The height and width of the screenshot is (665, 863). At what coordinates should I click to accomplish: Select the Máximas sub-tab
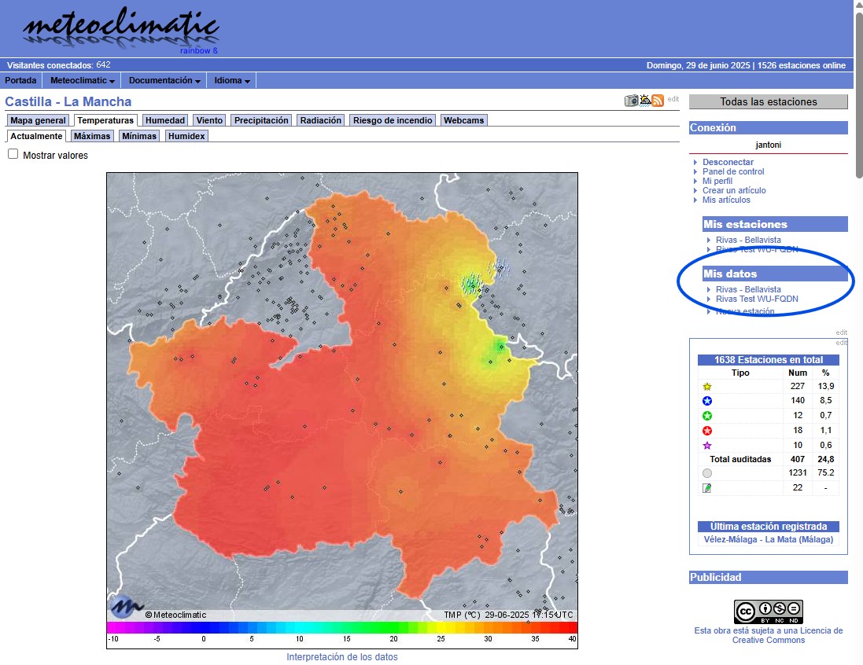pyautogui.click(x=92, y=136)
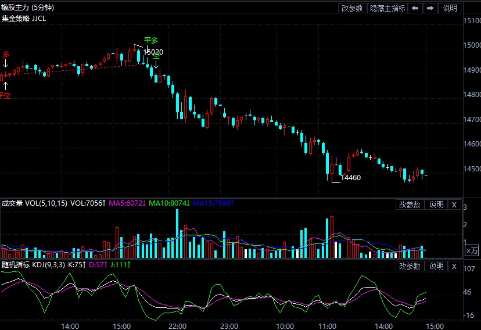The width and height of the screenshot is (481, 330).
Task: Open 改参数 in the volume panel
Action: click(410, 205)
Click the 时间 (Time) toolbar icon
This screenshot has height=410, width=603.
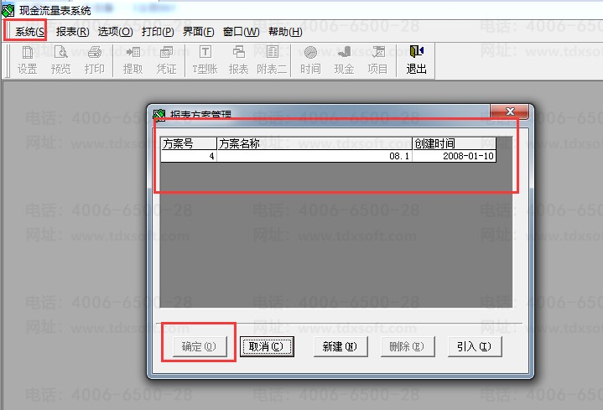(310, 60)
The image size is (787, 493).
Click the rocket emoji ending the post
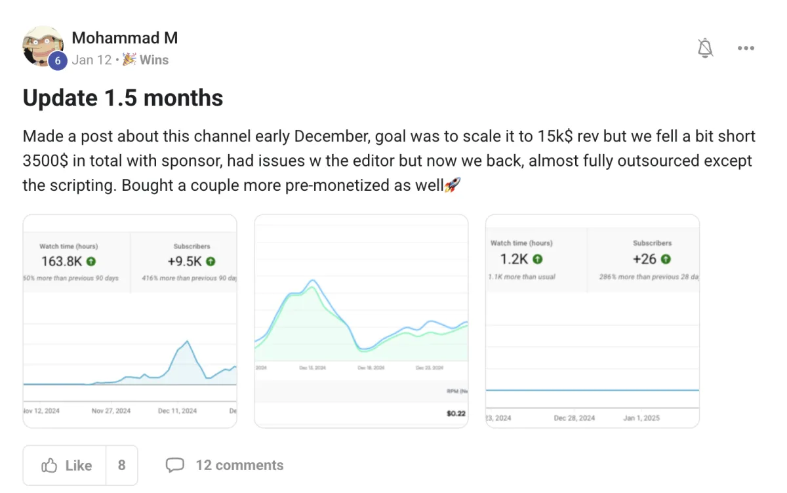click(453, 186)
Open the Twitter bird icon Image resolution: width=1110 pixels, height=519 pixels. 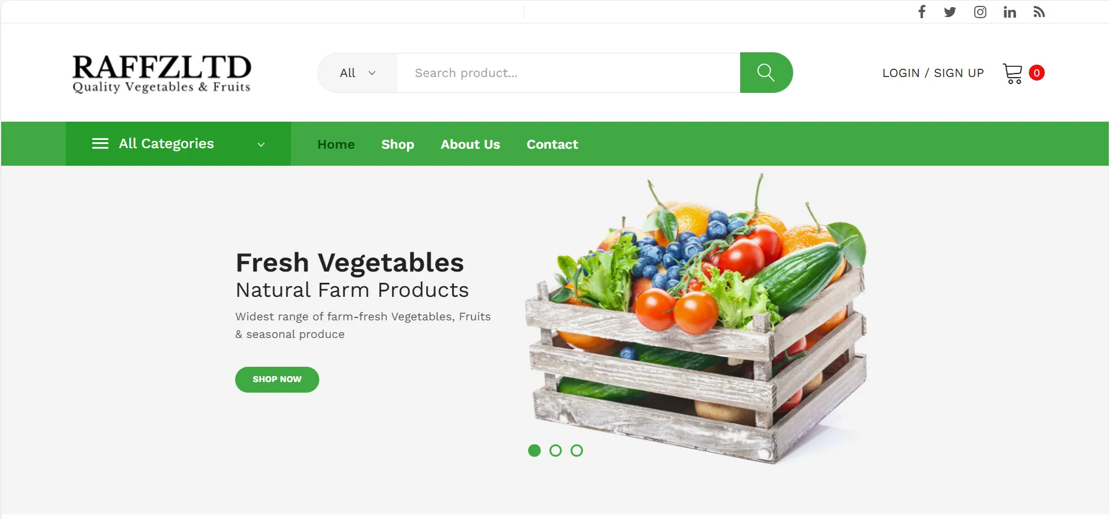950,12
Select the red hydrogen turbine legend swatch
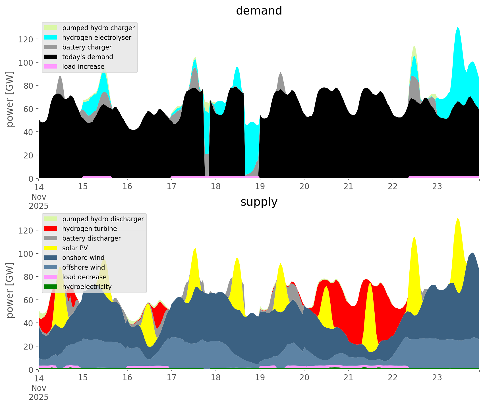The height and width of the screenshot is (407, 485). tap(51, 229)
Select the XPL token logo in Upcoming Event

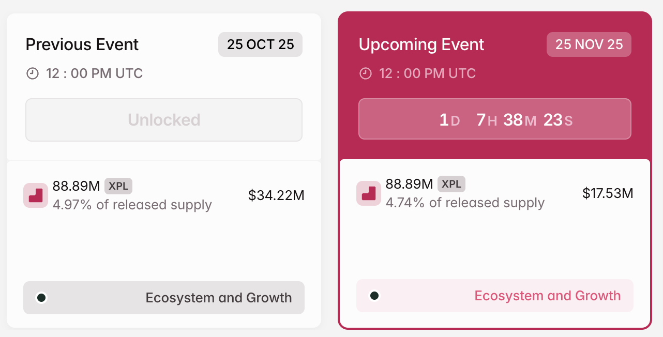coord(368,193)
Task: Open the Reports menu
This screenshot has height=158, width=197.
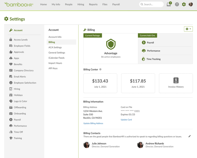Action: tap(93, 4)
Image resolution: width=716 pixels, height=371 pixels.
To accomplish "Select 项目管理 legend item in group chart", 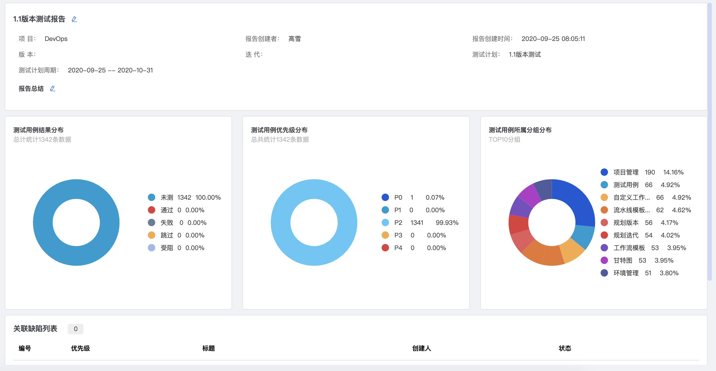I will (626, 172).
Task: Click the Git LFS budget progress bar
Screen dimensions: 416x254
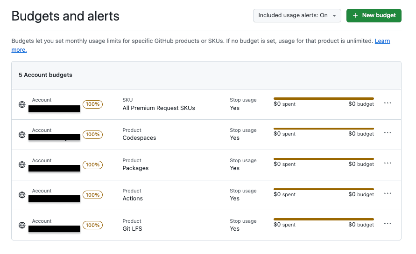Action: click(324, 219)
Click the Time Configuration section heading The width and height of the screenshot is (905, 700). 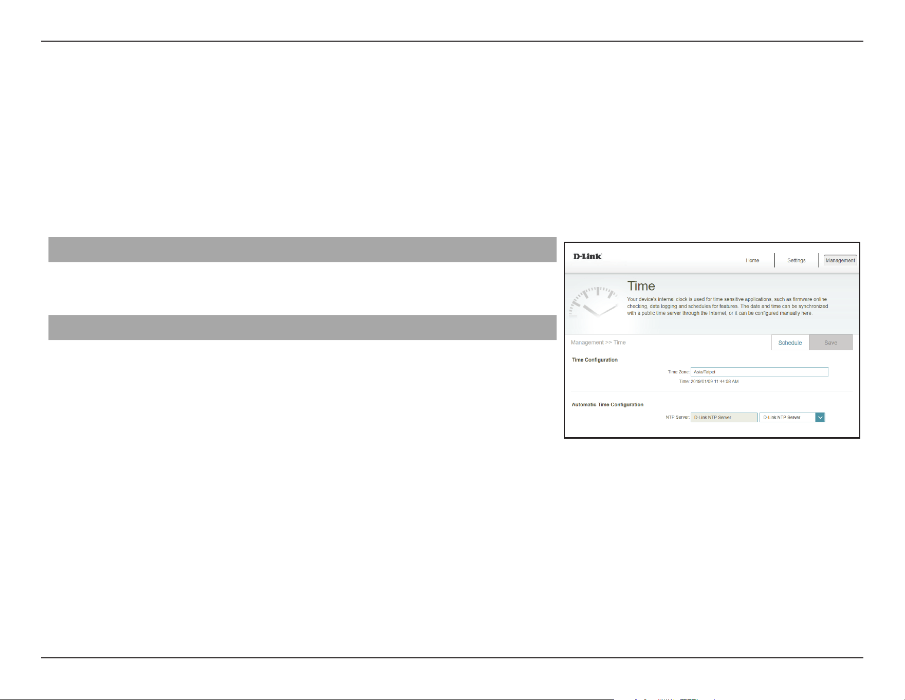(x=595, y=360)
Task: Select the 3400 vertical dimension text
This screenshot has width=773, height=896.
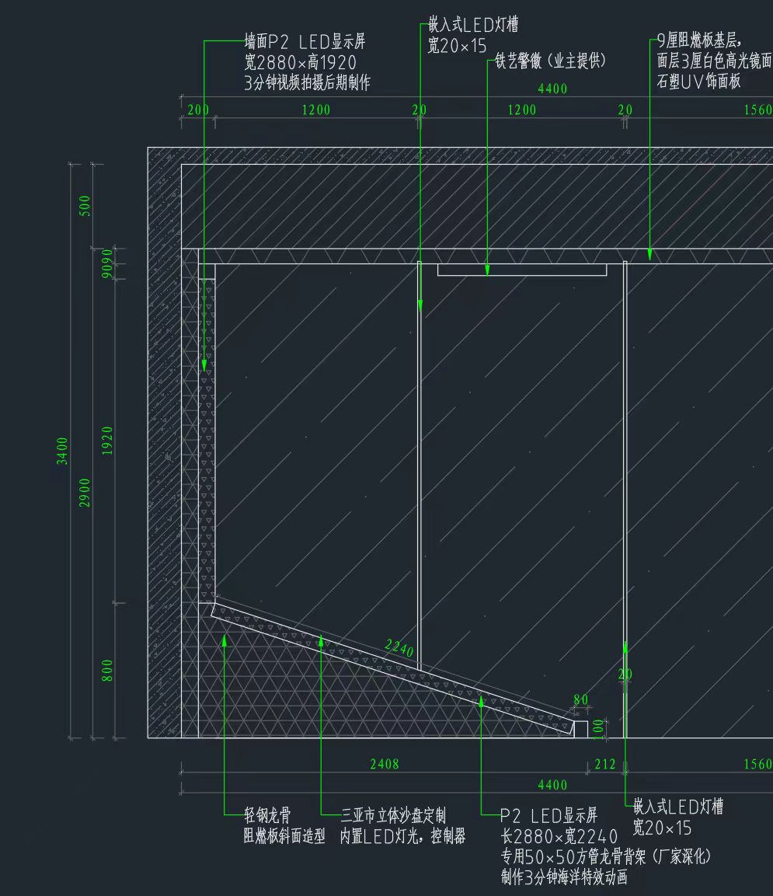Action: coord(63,451)
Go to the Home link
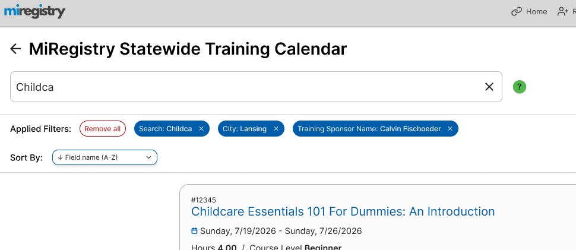 click(x=529, y=11)
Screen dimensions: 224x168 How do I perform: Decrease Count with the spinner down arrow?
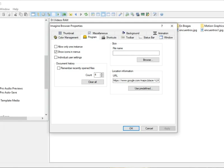pyautogui.click(x=102, y=76)
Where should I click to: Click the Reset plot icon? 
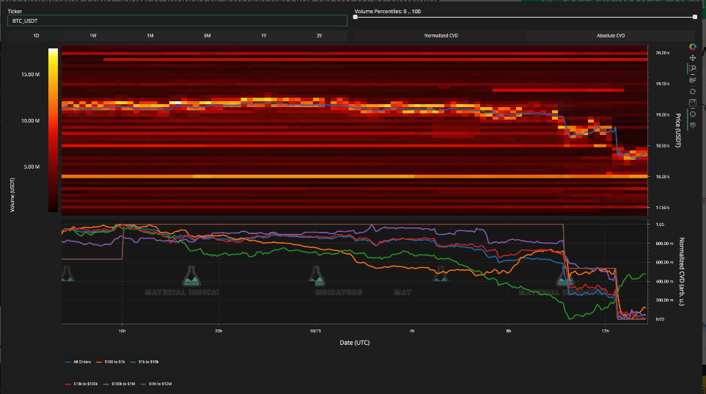692,91

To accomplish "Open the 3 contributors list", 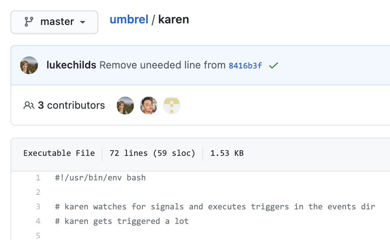I will (71, 105).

#### PROMPT:
Can you reproduce the lines above, from the very first one through the line containing "Action: click(410, 205)", without the pictures?

#### COMPLETE RESPONSE:
The height and width of the screenshot is (665, 863). At what coordinates should I click to accomplish: Select the Máximas sub-tab
pyautogui.click(x=92, y=136)
The width and height of the screenshot is (481, 330).
Task: Open 改参数 in the volume panel
Action: click(410, 205)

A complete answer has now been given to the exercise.